12 thoughts on “Milano | Curiosità – I 10 luoghi persi per sempre, e che avrebbero fatto la differenza

  1. Vast

    Aggiungerei il Rebecchino e il Coperto dei Figini, non perché belli in sé, ma per le acute osservazioni di Cattaneo in merito (piazza del Duomo è troppo grande, la bellezza delle cattedrali gotiche è proprio quella di emergere possenti su spazi angusti)

  2. Anonimo

    Che meraviglia il quartiere dell attuale via larga, è un vero peccato perdere la Brera a sud del duomo.

    Lo scrivo da anni, via larga dovrebbe essere un parco verde alle spalle del duomo. Una tranquilla passeggiata all’ombra.

    Assurdo mantenere quella via a 6 corsie considerando anche quelle dei tram + parcheggi!!!
    Marciapiedi larghi massimo 2.5 metri

    Alberi
    Alberi
    Alberi !!!!!!

    1. Albe

      Concordo, patiamo una pianificazione sbagliata, malconcepita e neanche realizzata che ci ha privato di un centro storico uniforme.
      Qualcuno potrebbe obiettare che ha mantenuto vivo il centro (uffici e strutture adatte e non casette anguste e senza ascensori…).
      Ma almeno approfittiamo delle spianate d’asfalto per mettere giù verde e servizi alla mobilità lenta

    2. Andy

      Se restringi e pedonalizzi via Larga dove fai passare tutti quei tram e quegli autobus che ci passano ora? Per non considerare i taxi e le ambulanze. O i mezzi di consegna merce.
      Anche tu sei tra quei geni del male che vorrebbero strade strette per limitare il traffico?
      Passi per gli alberi
      Ma come fate a dire certe cazzate?
      Scommetto che voti a sinistra

      1. Anonimo

        Togliere le auto in sosta, allargare i marciapiedi e mettere gli alberi sarebbe perfetto.

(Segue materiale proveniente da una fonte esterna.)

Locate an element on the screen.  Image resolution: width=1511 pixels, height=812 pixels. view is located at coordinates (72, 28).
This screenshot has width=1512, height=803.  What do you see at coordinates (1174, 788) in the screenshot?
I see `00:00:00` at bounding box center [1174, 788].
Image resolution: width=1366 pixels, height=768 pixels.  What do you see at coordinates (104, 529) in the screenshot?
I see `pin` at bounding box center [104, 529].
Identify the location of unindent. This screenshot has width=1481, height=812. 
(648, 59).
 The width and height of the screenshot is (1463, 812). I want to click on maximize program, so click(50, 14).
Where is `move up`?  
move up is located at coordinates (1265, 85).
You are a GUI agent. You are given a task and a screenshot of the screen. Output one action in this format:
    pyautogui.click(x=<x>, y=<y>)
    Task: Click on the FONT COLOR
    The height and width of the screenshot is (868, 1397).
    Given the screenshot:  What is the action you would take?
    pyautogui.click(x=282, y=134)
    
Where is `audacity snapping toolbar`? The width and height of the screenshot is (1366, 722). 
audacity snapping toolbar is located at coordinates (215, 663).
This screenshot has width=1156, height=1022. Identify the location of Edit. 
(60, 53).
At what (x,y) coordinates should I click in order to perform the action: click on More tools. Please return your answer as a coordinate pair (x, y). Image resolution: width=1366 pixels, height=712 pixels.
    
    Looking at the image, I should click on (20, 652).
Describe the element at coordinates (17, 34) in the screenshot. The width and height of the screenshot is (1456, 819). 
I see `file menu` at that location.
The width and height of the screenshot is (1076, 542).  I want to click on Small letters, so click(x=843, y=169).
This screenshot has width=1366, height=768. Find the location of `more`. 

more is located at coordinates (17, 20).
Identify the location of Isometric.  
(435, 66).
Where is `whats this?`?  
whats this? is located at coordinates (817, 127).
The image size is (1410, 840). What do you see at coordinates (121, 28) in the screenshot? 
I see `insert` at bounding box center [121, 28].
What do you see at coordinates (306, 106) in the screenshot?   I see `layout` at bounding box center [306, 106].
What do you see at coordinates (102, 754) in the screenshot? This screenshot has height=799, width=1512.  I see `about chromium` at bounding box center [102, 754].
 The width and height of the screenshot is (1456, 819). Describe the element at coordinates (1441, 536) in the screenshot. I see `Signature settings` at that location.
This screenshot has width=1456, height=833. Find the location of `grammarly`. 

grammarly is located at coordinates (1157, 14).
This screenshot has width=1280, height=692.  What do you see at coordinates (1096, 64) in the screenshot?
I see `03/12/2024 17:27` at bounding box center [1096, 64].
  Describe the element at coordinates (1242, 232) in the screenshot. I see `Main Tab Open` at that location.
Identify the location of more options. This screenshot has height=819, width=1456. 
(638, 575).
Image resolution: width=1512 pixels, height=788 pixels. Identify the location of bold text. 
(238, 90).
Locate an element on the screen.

        Temo invece che ci faranno la doppia ciclabile con cordolo stile via Verdi, che impedirà di mettere alberi (che ci sarebbero stati infatti benone anche in via Verdi), ma la città è anche di chi si muove e non un fronzuto bosco.

  3. carlo silvani

    IN MARGINE ALLE OSSERVAZIONI DI VAST VORREI RICORDARE CHE LA SISTEMAZIONE TARDOOTTOCENTESCA DI PIAZZA DEL DUOMO COMPRENDEVA UN PALAZZO DOVE ORA CI SONO LE AIUOLE E CHE IL PROGETTO DI IGNAZIO GARDELLA PURTROPPO ACCANTONATO PREVEDEVA – NELL’IMPOSSIBILITA’ TECNICA DI COSTRUIRLO COME DA PROGETTO PER VIA DELLA STAZIONE DELLA METRO – UN EDIFICIO BASSO CHE COMUNQUE AVREBBE RIDOTTO LA SUPERFICIE DELLA PIAZZA.
    VORREI INOLTRE RICORDARE CHE PER VERDEGGIARE VIA LARGA OCCORRE CONSIDERARE IL GRANDE SEVESE, MANUFATTO ROMANO TUTTORA FUNZIONANTE CHE VI PASSA SOTTO E ,PERTANTO UN’ALBERATURA, DI PER SE’ PIU’ CHE AUSPICABILE E’ POSSIBILE CON DIFFICOLTA’ E LIMITI.